Source records:
■ ■ ■ ■
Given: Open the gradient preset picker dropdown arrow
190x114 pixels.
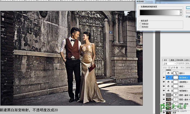Looking at the screenshot, I should coord(181,12).
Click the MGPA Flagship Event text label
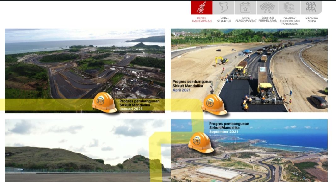 click(246, 20)
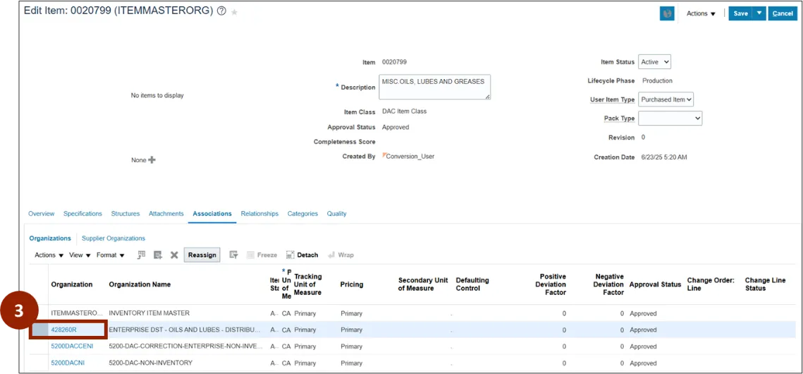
■ ■ ■ ■
[Task directions] Restate word for word the lines from the line with "190x114 pixels." to the last line of the records above, inclusive, and omit every picture.

[Worked solution]
190x114 pixels.
Looking at the screenshot, I should coord(181,12).
Click the MGPA Flagship Event text label
 click(246, 20)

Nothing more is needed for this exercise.